Este livro leva muito da personalidade do seu criador: apesar de ser útil aos estudantes de retórica e dialética, não deixa de ser engraçado ver como o filósofo alemão, por vezes, recomenda técnicas infantis para derrotar o adversário. E o mais engraçado (ou triste) disso tudo é pensar que são justamente as ideias mais inocentes, tolas, que são mais utilizadas nos debates cotidianos aos quais temos acesso. O projeto do livro trouxe algumas estratégias de Schopenhauer ilustradas com exemplos da política brasileira - se, por um lado, esse recurso atualiza a obra, por outro lado, também a compromete com ideologias específicas. Quase todas as estratégias se resumem, basicamente, a como lidar com o seu orgulho próprio (aquele que te dá a certeza de defender o único ponto de vista possível), ao mesmo tempo que tenta abalar o do adversário. Ou seja: apesar de os debates tentarem usar argumentos racionais, ainda é o pathos que move o mundo.

Eu amo viajar

A coletânea de relatos de viagem é muito variada, organizada, lindamente diagramada... para os amantes de histórias de aventuras, é um prato cheio. O cuidado com cada página, as brincadeiras gráficas, as estampas divertidas... em suma, o  livro como um todo é convidativo. O diferencial desta obra é contar histórias de pessoas tão diversas, que viajam de maneiras contrastantes: há quem viaje só para andar de trem, quem leve o cachorro junto, quem viaja para surfar, conhecer baladas, quem vai todo ano ao mesmo lugar e faz tudo diferente (ou faz tudo igual)... E ao mostrar a amplitude dos modos de fazer a mala e sair pelo mundo, o livro desmitifica preconceitos e rixas: mochileiros x viajantes de luxo, viajantes glamour x aventureiros e por aí vai... Não é uma obra para levar na mochila (já que não se detém em roteiros específicos), mas sim no coração de quem ama descobrir novos lugares.

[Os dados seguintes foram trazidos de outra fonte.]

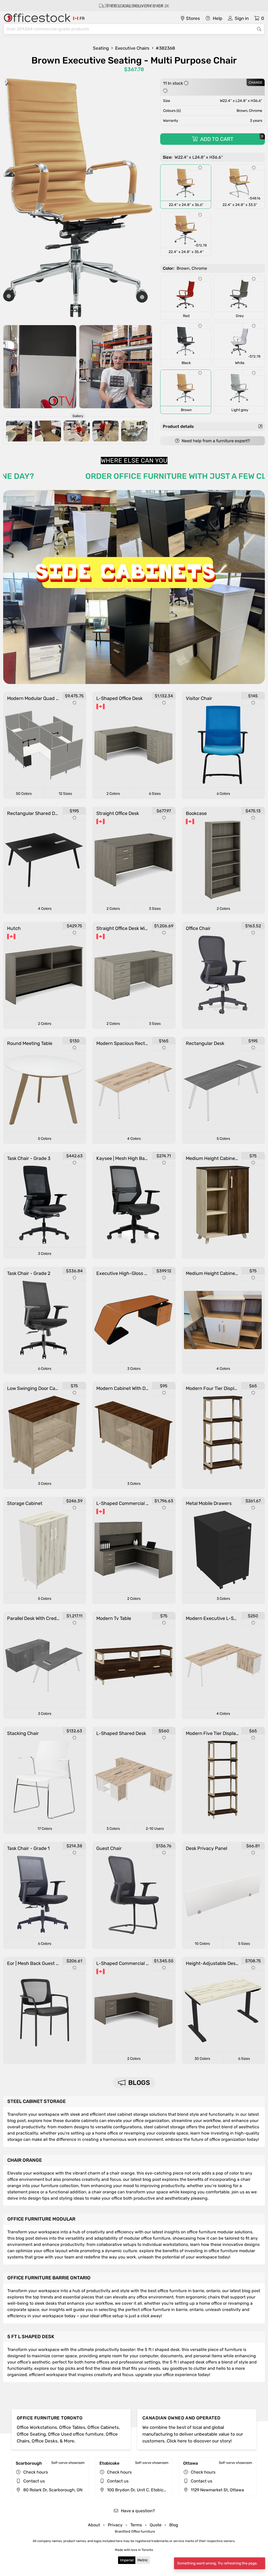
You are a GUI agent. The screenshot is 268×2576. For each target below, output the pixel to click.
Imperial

Viajo, logo existo - vol. I

O primeiro livro do casal que está rodando o mundo em seu carro, e administrando uma das páginas de turismo de maior sucesso no Brasil, é interessante e conta com boas fotos, ainda que não ofereça muitas informações sobre os locais visitados. No entanto, como, a princípio, a ideia era essa mesma - fazer um álbum fotográfico das viagens, antes do lançamento da aventura por escrito - o projeto continua sendo válido e informativo.

Armandinho 4 e 5 (Alexandre Beck)

Cada vez mais contestador, uma das minhas tirinhas favoritas nessas obras é uma em que, ao olhar-se no espelho, Armandinho tem a leve impressão de ter visto a Mafalda. É isso. Assim como a menininha argentina virou ícone dos quadrinhos argentinos, e Calvin foi o contestador dos estadunidenses, finalmente chega às livrarias brasileiras um personagem infantil que nos encanta com suas perguntas e inquietações. Mesmo que o Brasil seja um terreno fértil em HQs (em plantando-se, aqui tudo dá), Armandinho revelou um novo filão no setor: o dos personagens crianças com raciocínio melhor que o de muitos adultos. Imperdível.

Dalai Lama e Gandhi - Biografias em mangáa

Retratar a vida desses dois personagens icônicos, seja em mangá ou por qualquer outro meio, é uma tarefa digna de elogios (ou ao menos a intenção o é). Muito bem desenhados, os livros atestam uma boa pesquisa sobre os biografados. Apesar da limitação de espaço, já que tratam-se de mangás de um único volume, o enredo passa a impressão de um resumo bem-feito. Se fosse possível desenvolver as tramas, talvez tivéssemos obras com a qualidade da série Buda, de Tezuka. No entanto, ainda assim vale a tentativa. O que faltou em ambas as obras, especialmente na que trata do trabalho do Dalai, foi uma melhor revisão e editoração. Há falhas grandes, que tiram os mangás da lista de livros que colecionamos com orgulho.

Penadinho Graphic MSP

O projeto Graphic MSP traz ótimas releituras dos personagens de Mauricio de Sousa que marcaram nossa infância. No caso da narrativa do Penadinho, não é diferente. O linguajar, muito próximo ao das histórias do fantasminha publicadas, é complementado por um trabalho com a imagem que incorpora referências diversas. Com um quê de mangá, o traço dos desenhistas passeia por referências diversas, sem perder o estilo próprio.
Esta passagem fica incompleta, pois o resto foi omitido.